Work request:
Pictures must not appear in the copy. Set down exactly the line with "The height and width of the screenshot is (514, 699)." and each line after it through the end of the data below.

Start of Material provided

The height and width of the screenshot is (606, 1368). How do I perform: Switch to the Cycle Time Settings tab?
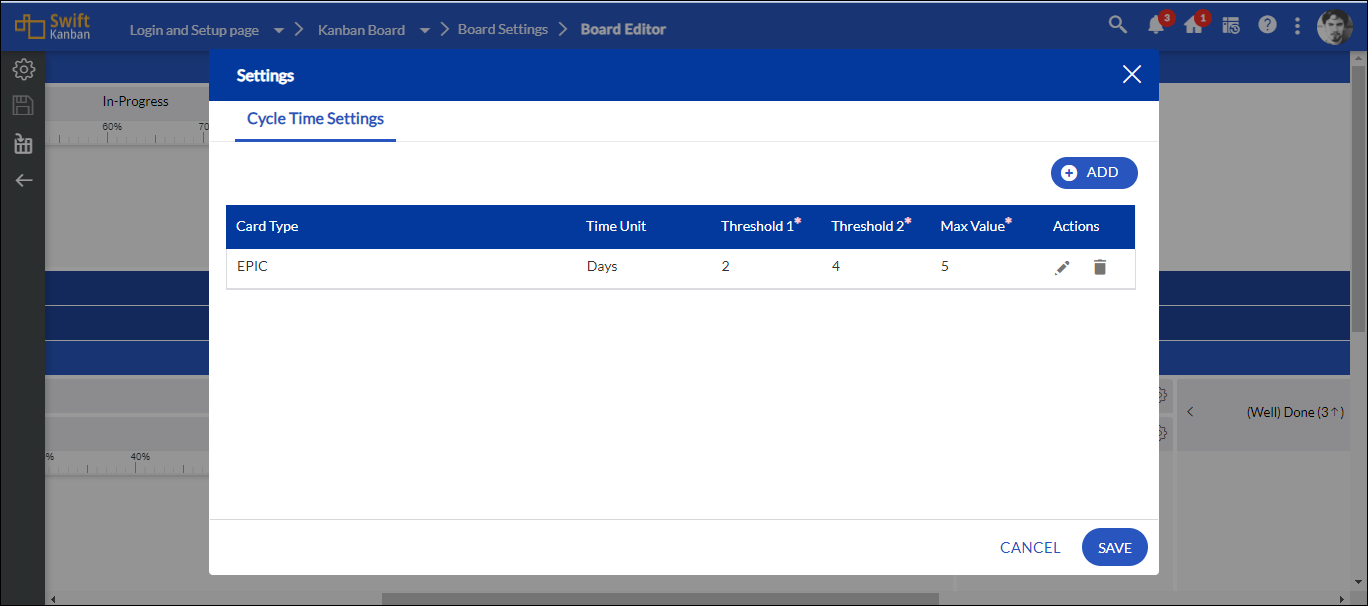pos(314,118)
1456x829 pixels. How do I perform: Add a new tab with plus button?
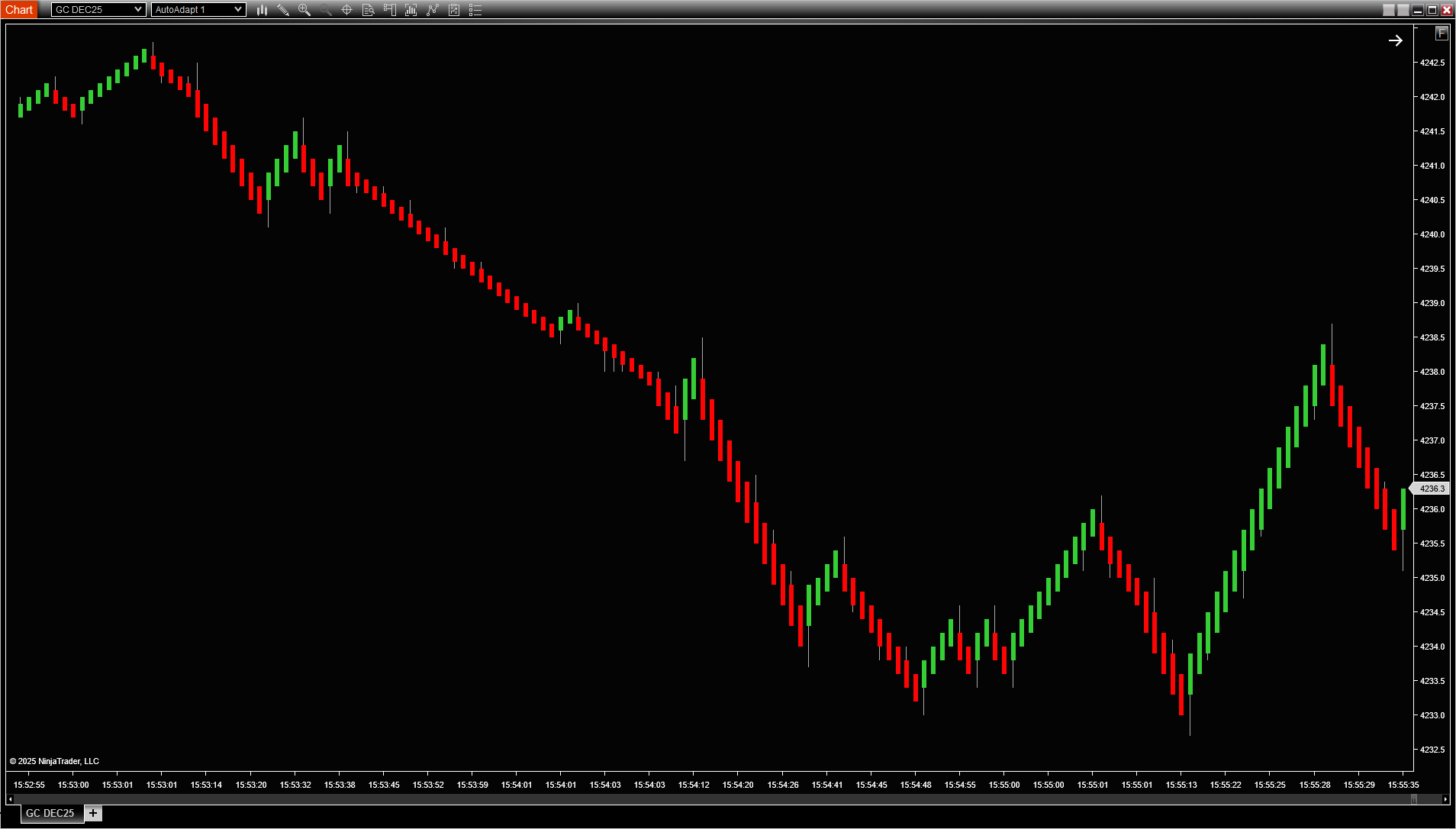93,813
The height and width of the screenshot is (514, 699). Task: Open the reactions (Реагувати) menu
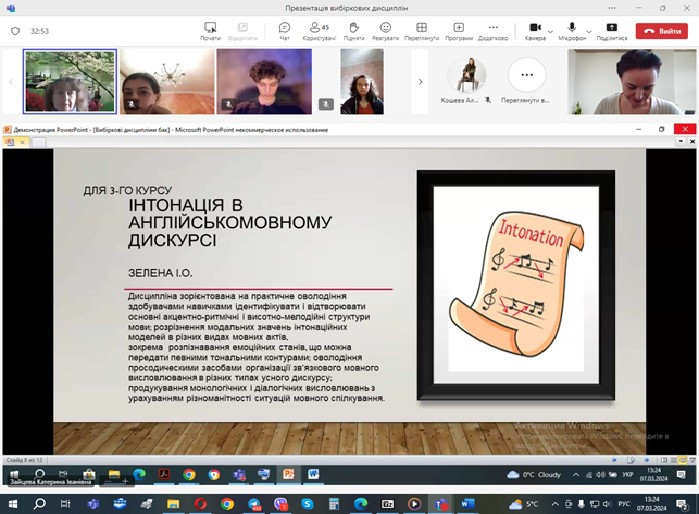(x=386, y=30)
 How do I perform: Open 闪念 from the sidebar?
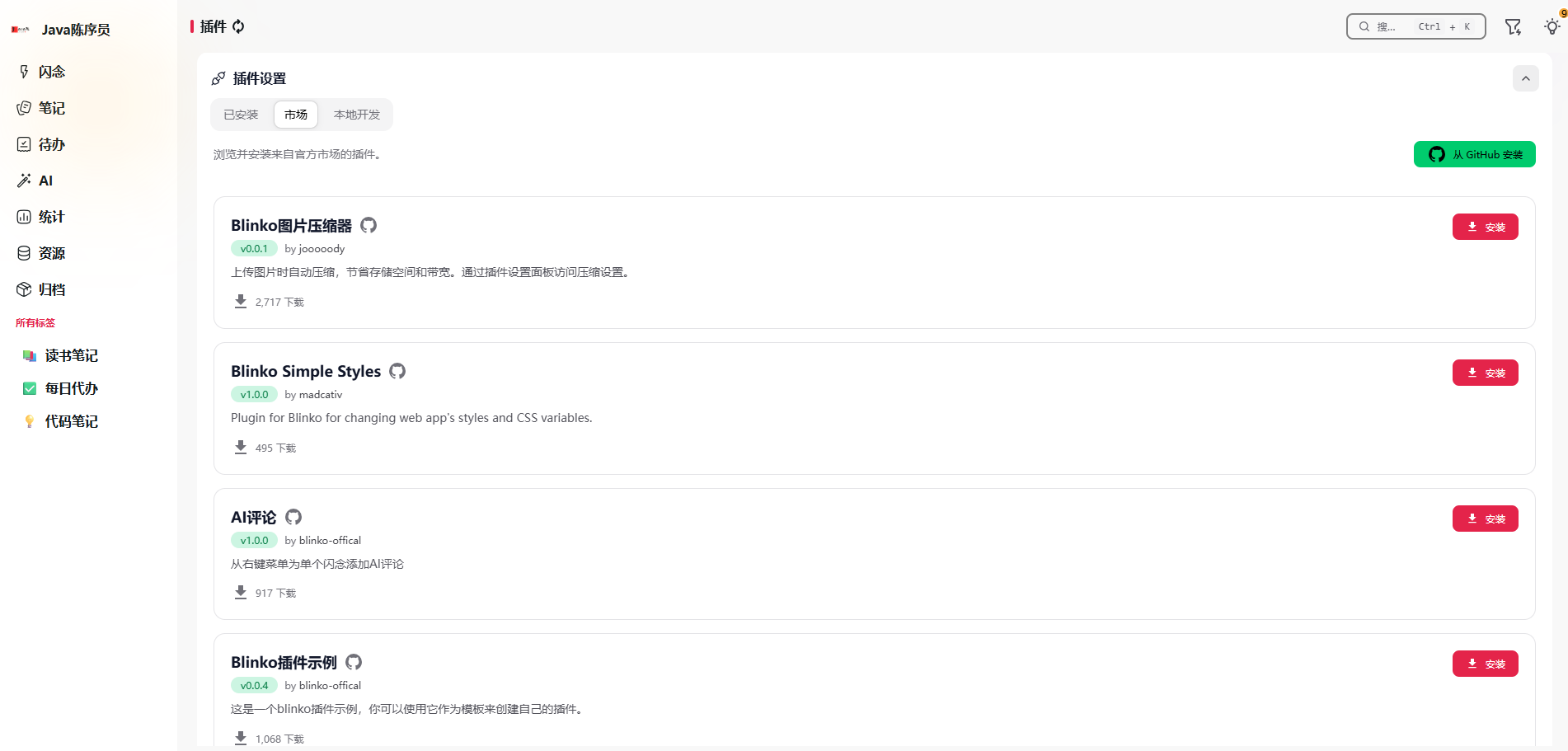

End of Material provided

Reply:
The height and width of the screenshot is (514, 699). Task: Open the reactions (Реагувати) menu
(x=386, y=30)
 How do I perform: Open 闪念 from the sidebar?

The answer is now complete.